Keep to one stretch of the data below, the lines from the one with "The image size is (1024, 522)." up to and including the one with "Task: Toggle the public_repo checkbox", and return that stretch exactly.

Content starts

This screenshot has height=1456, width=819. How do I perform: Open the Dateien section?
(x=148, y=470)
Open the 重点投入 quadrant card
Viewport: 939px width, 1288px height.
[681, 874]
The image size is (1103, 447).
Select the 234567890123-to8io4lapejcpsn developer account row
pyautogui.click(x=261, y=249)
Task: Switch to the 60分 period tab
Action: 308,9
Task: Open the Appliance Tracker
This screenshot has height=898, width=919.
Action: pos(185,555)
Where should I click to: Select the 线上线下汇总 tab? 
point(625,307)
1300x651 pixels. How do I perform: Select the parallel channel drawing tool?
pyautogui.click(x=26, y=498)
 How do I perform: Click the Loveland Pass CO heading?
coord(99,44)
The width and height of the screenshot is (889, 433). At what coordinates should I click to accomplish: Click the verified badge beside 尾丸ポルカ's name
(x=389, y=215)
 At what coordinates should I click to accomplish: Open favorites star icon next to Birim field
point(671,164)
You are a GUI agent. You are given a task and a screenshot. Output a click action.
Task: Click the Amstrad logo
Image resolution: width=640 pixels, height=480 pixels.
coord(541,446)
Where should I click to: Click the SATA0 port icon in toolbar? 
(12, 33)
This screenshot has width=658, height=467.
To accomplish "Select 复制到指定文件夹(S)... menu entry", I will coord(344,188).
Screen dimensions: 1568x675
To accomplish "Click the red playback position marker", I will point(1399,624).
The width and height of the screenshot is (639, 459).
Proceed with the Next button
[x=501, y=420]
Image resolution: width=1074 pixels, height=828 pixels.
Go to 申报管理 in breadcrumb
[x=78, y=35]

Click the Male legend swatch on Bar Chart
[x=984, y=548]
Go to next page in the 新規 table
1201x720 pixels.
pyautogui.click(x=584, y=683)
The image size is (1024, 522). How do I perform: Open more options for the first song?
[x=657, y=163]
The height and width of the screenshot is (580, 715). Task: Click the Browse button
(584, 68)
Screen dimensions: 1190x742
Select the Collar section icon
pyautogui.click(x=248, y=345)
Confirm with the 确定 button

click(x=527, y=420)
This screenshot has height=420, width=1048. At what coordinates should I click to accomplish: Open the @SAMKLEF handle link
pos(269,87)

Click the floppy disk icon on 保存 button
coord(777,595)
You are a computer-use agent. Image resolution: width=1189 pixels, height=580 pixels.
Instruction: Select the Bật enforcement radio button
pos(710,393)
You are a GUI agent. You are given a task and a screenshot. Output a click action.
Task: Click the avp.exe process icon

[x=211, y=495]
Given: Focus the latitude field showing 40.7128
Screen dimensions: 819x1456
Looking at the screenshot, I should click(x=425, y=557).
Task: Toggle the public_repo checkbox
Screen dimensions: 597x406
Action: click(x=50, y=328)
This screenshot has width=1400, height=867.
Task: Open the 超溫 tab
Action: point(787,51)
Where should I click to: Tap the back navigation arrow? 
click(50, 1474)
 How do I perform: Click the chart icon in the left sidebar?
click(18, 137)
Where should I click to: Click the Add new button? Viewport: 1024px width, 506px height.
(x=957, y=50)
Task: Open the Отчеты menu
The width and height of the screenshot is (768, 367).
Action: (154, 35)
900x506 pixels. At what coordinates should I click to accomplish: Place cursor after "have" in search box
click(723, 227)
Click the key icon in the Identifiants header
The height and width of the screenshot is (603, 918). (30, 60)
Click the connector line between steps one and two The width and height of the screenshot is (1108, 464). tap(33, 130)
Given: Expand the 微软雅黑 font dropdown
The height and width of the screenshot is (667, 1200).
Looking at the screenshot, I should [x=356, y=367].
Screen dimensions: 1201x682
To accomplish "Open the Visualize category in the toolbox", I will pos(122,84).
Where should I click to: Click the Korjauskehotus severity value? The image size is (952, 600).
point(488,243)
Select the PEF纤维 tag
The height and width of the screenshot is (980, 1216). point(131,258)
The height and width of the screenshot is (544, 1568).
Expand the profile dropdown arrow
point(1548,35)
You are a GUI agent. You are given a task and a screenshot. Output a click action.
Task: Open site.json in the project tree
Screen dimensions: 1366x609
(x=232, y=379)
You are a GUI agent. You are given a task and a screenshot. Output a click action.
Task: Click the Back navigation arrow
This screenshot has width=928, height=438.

Content ends

» Solved exercise:
The image size is (1024, 522). How do I perform: Open more options for the first song?
[x=657, y=163]
The height and width of the screenshot is (580, 715). Task: Click the Browse button
(584, 68)
Screen dimensions: 1190x742
Select the Collar section icon
pyautogui.click(x=248, y=345)
Confirm with the 确定 button

click(x=527, y=420)
This screenshot has height=420, width=1048. At what coordinates should I click to accomplish: Open the @SAMKLEF handle link
pos(269,87)

Click the floppy disk icon on 保存 button
coord(777,595)
You are a computer-use agent. Image resolution: width=1189 pixels, height=580 pixels.
Instruction: Select the Bật enforcement radio button
pos(710,393)
You are a GUI agent. You are given a task and a screenshot. Output a click action.
Task: Click the avp.exe process icon

[x=211, y=495]
Given: Focus the latitude field showing 40.7128
Screen dimensions: 819x1456
Looking at the screenshot, I should click(x=425, y=557).
Task: Toggle the public_repo checkbox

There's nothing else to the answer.